Select large mushrooms for this delicious dish. Mushroom stems are sauteed, seasoned, and creamed, then used to fill the mushroom caps. Serve either as an appetizer, a first course, or as a garnish or accompaniment to broiled steak.
To serve as a cocktail party appetizer, serve on rounds of toast.
As a first course or steak accompaniment, serve 3 stuffed caps per person.
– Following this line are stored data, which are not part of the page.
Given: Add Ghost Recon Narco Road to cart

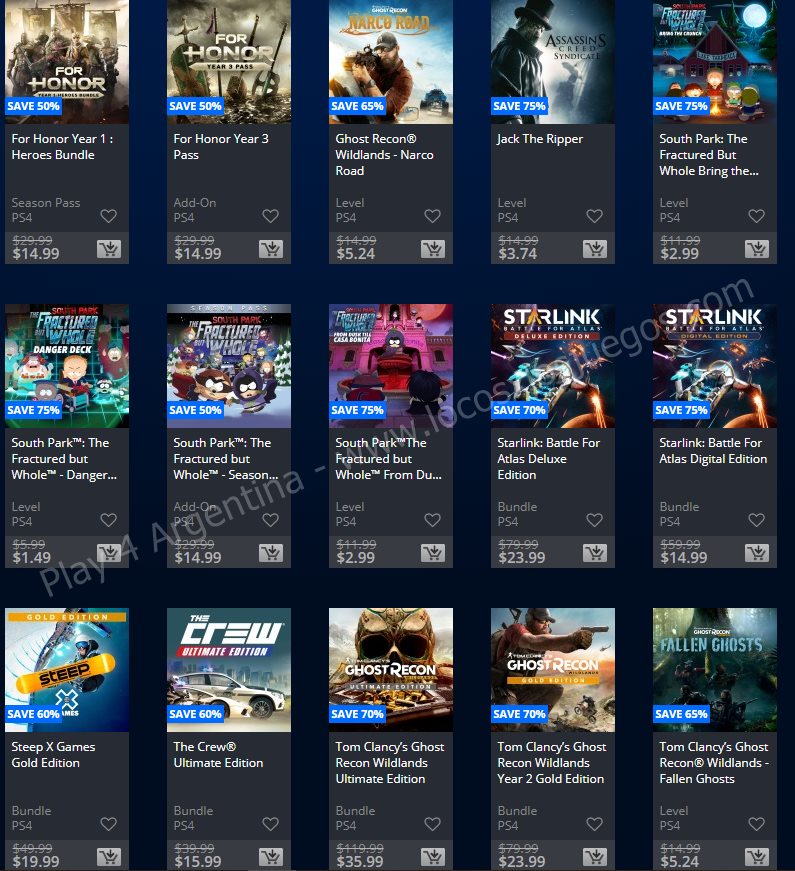Looking at the screenshot, I should pyautogui.click(x=432, y=249).
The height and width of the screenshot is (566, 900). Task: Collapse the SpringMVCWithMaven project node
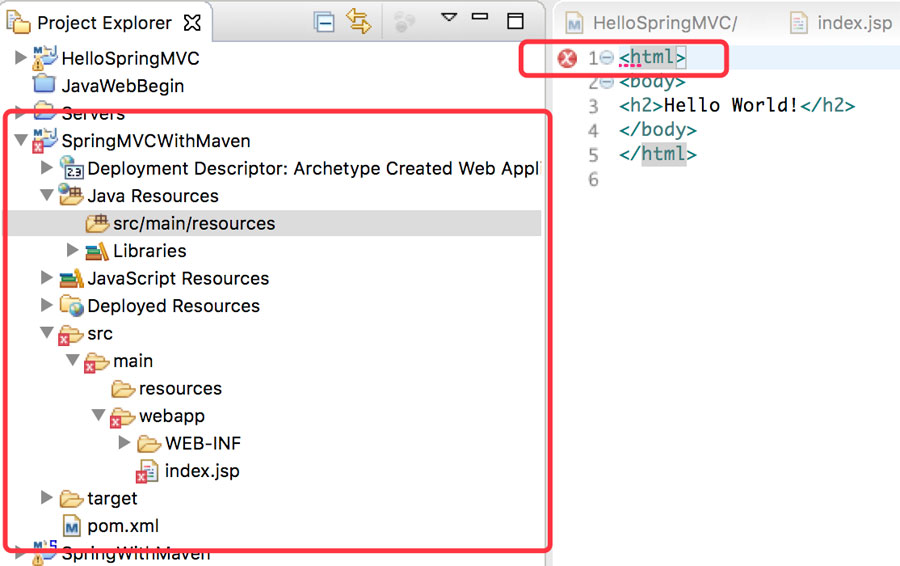click(x=21, y=141)
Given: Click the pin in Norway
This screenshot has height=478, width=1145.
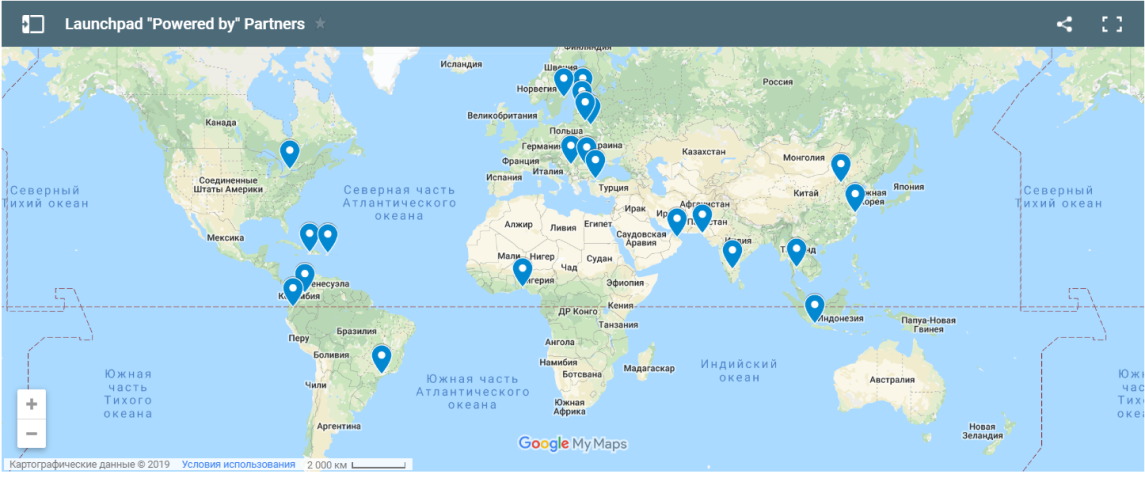Looking at the screenshot, I should tap(564, 80).
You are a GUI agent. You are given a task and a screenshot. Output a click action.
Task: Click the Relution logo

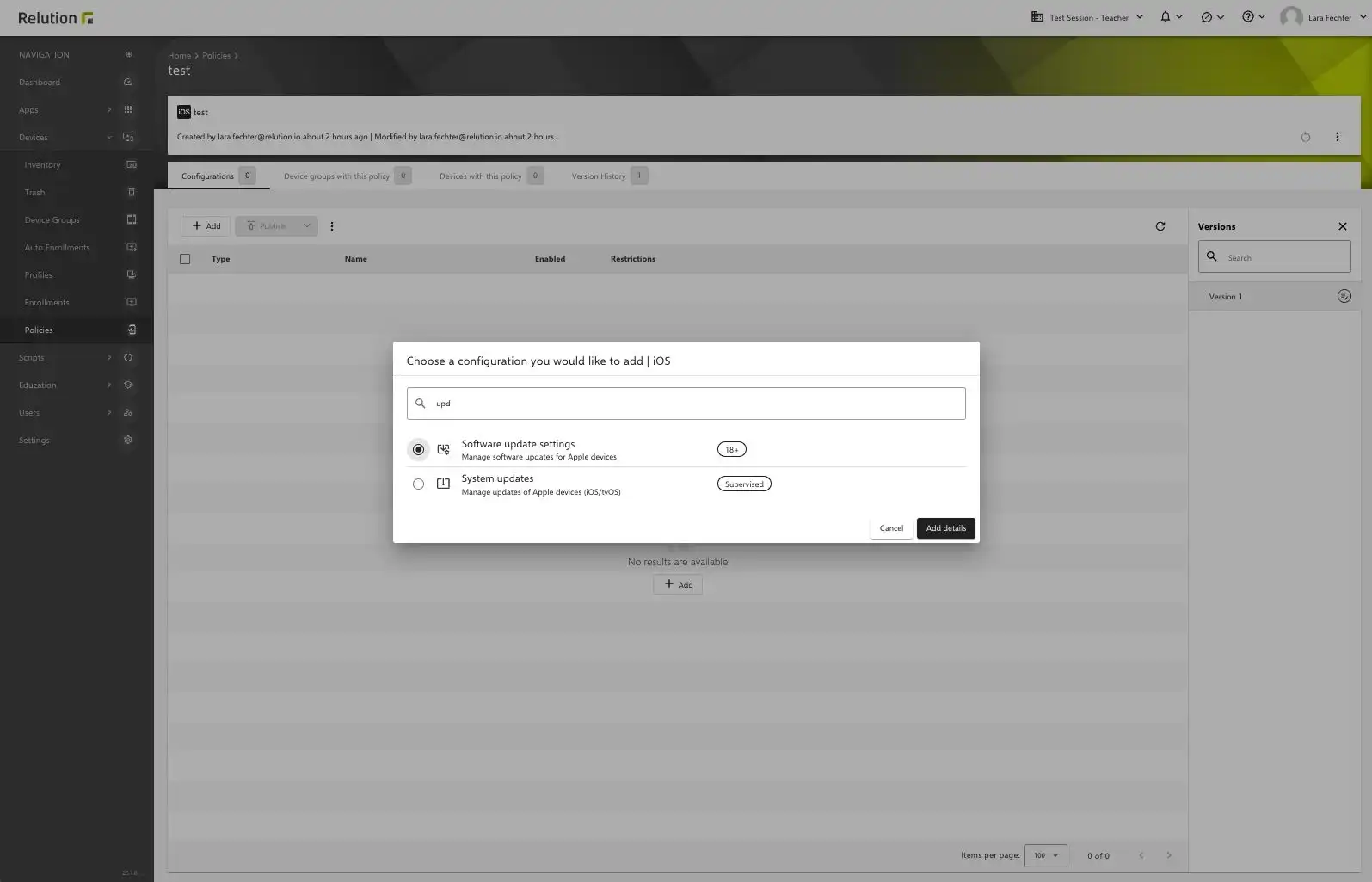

Garnish if desired, with chopped fresh parsley, chopped nuts, or cherry tomatoes.
Makes 4 servings.
Easy and tasty.
Hot and Cold Appetizers, Section 1, Card 11
- 12 large mushrooms up to 2 inches in diameter
- 1/4 cup butter
- 1 teaspoon basil leaves
- 1/4 teaspoon salt
- 1/2 cup whipping cream
- 1/4 cup parmesan cheese
Remove stems from mushrooms and chop into 1/4-inch pieces. Set aside.
Heat butter in heavy skillet. Add mushroom caps. Saute quickly over high heat for 30 seconds on each side or until just browned. Do not let mushrooms get watery by overcooking. Transfer mushrooms to heatproof serving tray with bottom sides up.
Add mushroom steams to skillet and saute over high heat about 2 minutes.
Add basil, salt, and cream. Heat to boiling and cook until cream is reduced by half and slightly thickened. Stir in parmesan cheese.
Spoon creamy mixture into mushroom caps, dividing evenly and mounding the filling slightly. Mushrooms can be prepared ahead to this point, covered and refrigerated.
Place stuffed mushrooms under preheated broiler, about 6 inches from heat, and broil until heated through and lightly browned.
Transfer to serving platter and garnish with cherry tomatoes and parsley sprigs.